EXERCISE OBJECTIVE - Your answer must match the records word for word and contain no pictures.

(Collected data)
^^^^^^^^
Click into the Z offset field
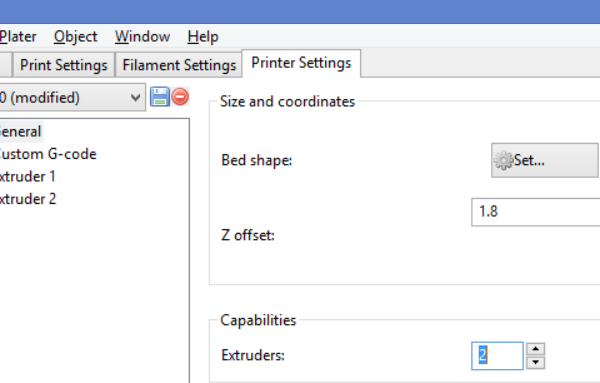The width and height of the screenshot is (600, 383). [536, 212]
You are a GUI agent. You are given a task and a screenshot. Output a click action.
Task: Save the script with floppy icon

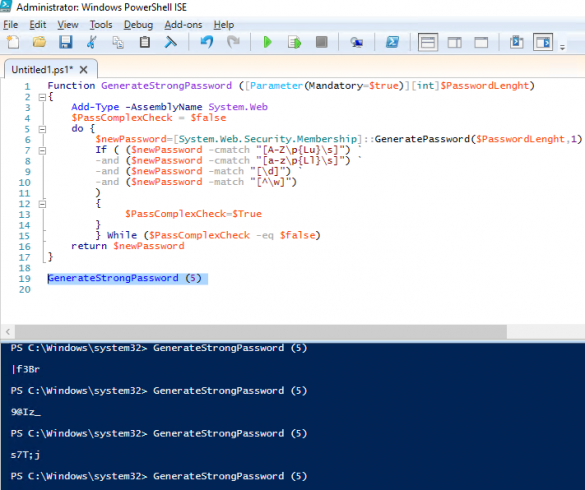coord(66,42)
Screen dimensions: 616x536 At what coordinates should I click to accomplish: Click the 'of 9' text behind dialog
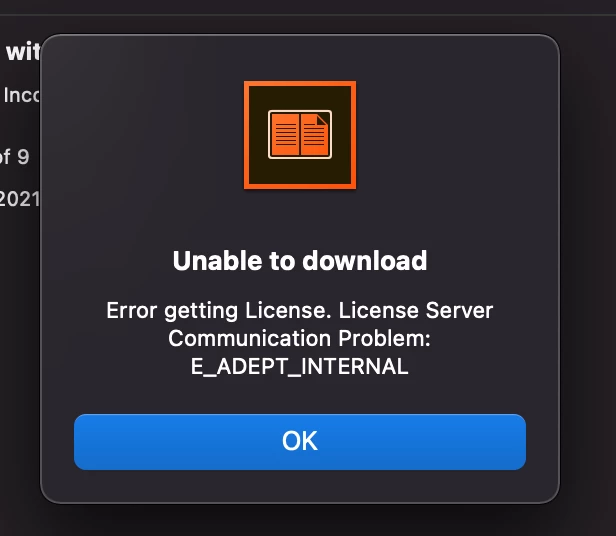pyautogui.click(x=15, y=157)
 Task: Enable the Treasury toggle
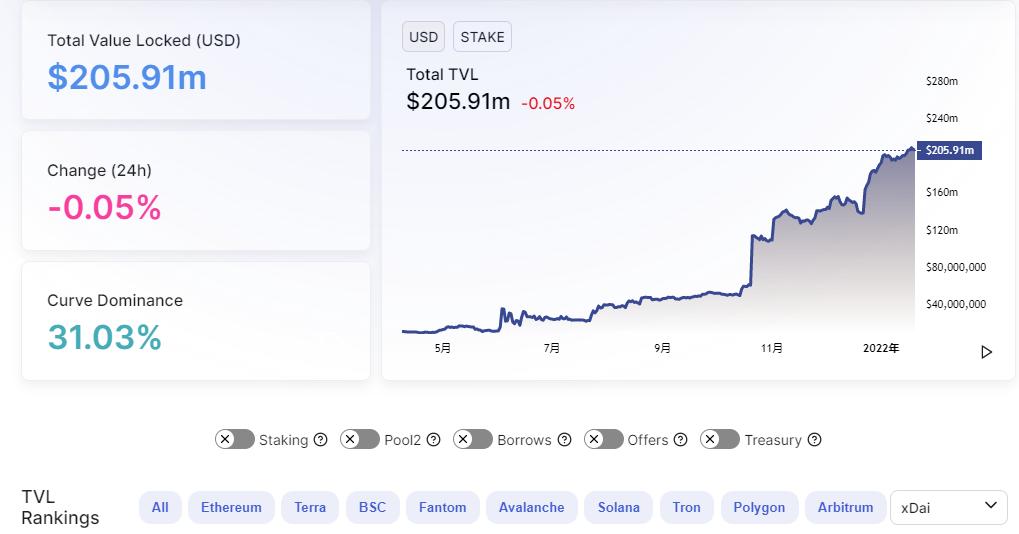tap(720, 439)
^^^^^^^^
EXERCISE OUTPUT -
Click into the Z offset field
The width and height of the screenshot is (600, 383). [536, 212]
You are a GUI agent. You are given a task and a screenshot. Output a click action.
Task: Save the script with floppy icon

coord(66,42)
Screen dimensions: 616x536 At what coordinates should I click to accomplish: Click the 'of 9' text behind dialog
pyautogui.click(x=15, y=157)
 Task: Enable the Treasury toggle
tap(720, 439)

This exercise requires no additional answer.